1. Justify the difference in assumed FWIV closure times between FSAR Sections 15.2.1-15.2.3 and FSAR Section 15.2.4.
2. Confirm whether the MSIVs and FWIVs can close faster than what is listed in FSAR Tier 2, Table 6.2-4.
3. Justify the conservatism of the assumed FWIV and MSIV closure times for each of the above-mentioned events and for all FSAR Chapter 15 events, including the differences in limiting closure times for the different acceptance criteria being examined (e.g., RCS pressure, SG pressure, MCHFR).
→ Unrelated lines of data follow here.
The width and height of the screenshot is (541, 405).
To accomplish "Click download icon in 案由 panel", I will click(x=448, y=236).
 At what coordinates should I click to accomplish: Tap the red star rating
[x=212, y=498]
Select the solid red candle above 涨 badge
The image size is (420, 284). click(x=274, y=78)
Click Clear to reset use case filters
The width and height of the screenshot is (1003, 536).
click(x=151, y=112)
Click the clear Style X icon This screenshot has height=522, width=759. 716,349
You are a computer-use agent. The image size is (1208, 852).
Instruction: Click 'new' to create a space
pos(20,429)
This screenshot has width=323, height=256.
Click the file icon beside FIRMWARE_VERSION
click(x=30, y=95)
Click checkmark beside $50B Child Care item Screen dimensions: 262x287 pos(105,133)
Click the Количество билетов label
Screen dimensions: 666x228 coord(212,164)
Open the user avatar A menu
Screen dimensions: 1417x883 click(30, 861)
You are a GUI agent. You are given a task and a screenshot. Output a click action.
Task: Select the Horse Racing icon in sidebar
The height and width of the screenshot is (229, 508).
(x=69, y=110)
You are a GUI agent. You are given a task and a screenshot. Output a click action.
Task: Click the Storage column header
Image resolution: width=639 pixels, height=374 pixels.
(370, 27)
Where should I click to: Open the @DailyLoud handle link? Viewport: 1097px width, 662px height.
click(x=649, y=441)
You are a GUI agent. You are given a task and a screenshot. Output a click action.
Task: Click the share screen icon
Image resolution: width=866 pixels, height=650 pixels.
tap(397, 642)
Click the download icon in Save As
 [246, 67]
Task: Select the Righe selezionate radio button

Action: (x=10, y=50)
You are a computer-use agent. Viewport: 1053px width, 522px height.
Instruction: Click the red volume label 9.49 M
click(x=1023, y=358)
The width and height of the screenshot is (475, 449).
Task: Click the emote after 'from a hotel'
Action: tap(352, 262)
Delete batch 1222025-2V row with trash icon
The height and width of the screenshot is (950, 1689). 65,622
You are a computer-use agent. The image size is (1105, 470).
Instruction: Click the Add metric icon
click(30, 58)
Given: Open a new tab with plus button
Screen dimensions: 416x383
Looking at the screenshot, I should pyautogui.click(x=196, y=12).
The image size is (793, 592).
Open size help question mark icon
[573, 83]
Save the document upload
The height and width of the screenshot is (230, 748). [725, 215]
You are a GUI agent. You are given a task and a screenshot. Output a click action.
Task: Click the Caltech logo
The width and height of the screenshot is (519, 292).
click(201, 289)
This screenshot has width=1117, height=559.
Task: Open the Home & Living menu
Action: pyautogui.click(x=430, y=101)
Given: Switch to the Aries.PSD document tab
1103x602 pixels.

Alternatively, update the analyses to incorporate the most conservative closure times.
4. Update the FSAR as necessary.

15.02.01-14 GDC 10 requires that the reactor core and associated coolant, control, and protection systems shall be designed with appropriate margin to assure that specified acceptable fuel design limits are not exceeded during any condition of normal operation, including the effects of AOOs. GDC 15 requires that the RCS and associated auxiliary, control, and protection systems shall be designed with sufficient margin to assure that the design conditions of the RCPB are not exceeded during any condition of normal operation, including AOOs. DSRS Section 15.2.1-15.2.5 provides guidance for meeting the requirements of GDC 10 and 15 and guides the reviewer to evaluate the values of system parameters and initial core and system conditions as input to the model.

The high-biased initial feedwater temperature assumed for the events in FSAR Sections 15.2.1-15.2.4 is inconsistent with the event-specific methodologies described in TR-0516-49416-P, "Non-Loss-of-Coolant Accident Analysis Methodology," which is referenced in FSAR Chapter

15. Because the scope of TR-0516-49416-P includes parameter bias directions, the staff would expect consistency between the FSAR and TR-0516-49416-P in this regard. Provide justification for the difference relative to the methodology, and update either the FSAR or TR-0516-49416-P as necessary.